Volviendo a la actualidad, el desafío de Calderón es tan nítido como difícil, pues debe intentar la disminución de la brecha de pobreza para superar ese país partido por la desigualdad. (Ya lo ha intentado, y sus primeros pasos procuran montarse encima de la misma baldosa del discurso de su oponente). Para lograrlo, no hay duda que son necesarias activas políticas sociales y sobre todo una fiscalidad moderna y efectiva (con un exiguo 11% de presión tributaria sobre el PBI, nadie puede hablar de redistribución social). Todo lo cual requiere, entonces, de un Congreso que entienda y una sociedad que no incendie las calles con protestas. Lo primero se observa posible acordando con el PRI, que lucha por su sobrevivencia y que, con un liderazgo renovado, tiene serias posibilidades siempre que afirme su poder en los Estados donde gobierna, conviviendo en paz con el Gobierno central. El clima de paz callejera refiere a la otra relación, entre el presidente y Manuel López Obrador, el carismático líder opositor, que con discurso populista se endulzó regalonamente con las encuestas favorables a lo largo de la campaña electoral, para perder sobre el final. Sus respectivos partidos asumen la necesidad del acuerdo. Aún en plena trifulca era lo que oíamos -en el diálogo personal- de sus portavoces principales. Los oficialistas saben que la paz les es necesaria y que hay que pagarla. Los opositores reconocen, a su vez, que el radicalismo postelectoral ya no consulta a una opinión pública ansiosa de respuestas y que empieza a creer que ellos eran el "peligro para México" con que amenazaba Calderón en su prédica.
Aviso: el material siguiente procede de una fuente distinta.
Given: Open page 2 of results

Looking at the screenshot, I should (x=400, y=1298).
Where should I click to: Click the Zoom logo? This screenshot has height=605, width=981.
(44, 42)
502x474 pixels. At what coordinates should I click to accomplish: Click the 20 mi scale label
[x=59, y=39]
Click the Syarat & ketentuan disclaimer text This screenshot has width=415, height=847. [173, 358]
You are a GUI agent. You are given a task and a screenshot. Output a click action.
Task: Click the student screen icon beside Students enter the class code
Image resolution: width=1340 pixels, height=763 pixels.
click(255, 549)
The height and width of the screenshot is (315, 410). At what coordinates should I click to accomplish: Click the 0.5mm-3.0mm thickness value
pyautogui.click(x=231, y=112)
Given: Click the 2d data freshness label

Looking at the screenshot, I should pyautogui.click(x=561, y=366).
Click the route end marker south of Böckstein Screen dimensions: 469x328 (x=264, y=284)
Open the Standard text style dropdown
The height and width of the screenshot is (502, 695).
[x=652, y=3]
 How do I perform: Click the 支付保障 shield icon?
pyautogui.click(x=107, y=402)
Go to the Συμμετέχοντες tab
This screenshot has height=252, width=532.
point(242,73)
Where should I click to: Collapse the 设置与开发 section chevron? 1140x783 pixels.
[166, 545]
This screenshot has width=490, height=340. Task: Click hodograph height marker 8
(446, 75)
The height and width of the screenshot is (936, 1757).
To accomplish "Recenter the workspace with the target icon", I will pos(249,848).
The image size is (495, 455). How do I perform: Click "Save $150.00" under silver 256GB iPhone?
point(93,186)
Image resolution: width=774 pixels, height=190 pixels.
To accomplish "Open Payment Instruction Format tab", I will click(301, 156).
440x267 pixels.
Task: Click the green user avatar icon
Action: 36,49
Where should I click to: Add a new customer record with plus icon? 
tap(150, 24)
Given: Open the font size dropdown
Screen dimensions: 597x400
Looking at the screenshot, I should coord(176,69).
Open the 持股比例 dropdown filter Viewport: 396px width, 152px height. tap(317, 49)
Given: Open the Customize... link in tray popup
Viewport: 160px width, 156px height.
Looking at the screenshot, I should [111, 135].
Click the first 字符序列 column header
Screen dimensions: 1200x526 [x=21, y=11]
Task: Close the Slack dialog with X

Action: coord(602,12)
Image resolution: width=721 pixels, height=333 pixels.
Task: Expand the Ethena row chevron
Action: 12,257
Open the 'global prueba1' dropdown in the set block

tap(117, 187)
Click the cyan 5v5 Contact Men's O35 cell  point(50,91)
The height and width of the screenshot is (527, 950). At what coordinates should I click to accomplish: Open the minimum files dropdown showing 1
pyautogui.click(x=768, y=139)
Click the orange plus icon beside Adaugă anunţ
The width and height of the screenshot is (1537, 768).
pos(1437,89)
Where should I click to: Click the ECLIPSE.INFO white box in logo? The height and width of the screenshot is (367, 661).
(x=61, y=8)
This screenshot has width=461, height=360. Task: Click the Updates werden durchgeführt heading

Como dice uno de los personajes de La Silla del Aguila, la luminosa novela de Carlos Fuentes sobre el poder, "la política es la actuación pública de pasiones privadas...". La cuestión, he allí la cuestión entonces...Calderón es político de intensa práctica, a diferencia de Fox, que venía de la empresa. Pero es muy joven, ha ganado a esfuerzo personal y su sangre vibra con la natural pasión del hijo de su sola lucha. Andrés Manuel también es político, salido de las entrañas del viejo PRI, pero tuvo el sueño presidencial demasiado cerca y la serenidad le llegará de a poco. Aquél necesita paz para gobernar, este otro mantener viva su alternativa para 2012. En ese espacio virtual de la política es donde empiezan a coincidir los intereses. Ojalá logren superar a las pasiones.
Julio María Sanguinetti, ex presidente de Uruguay, es abogado y periodista.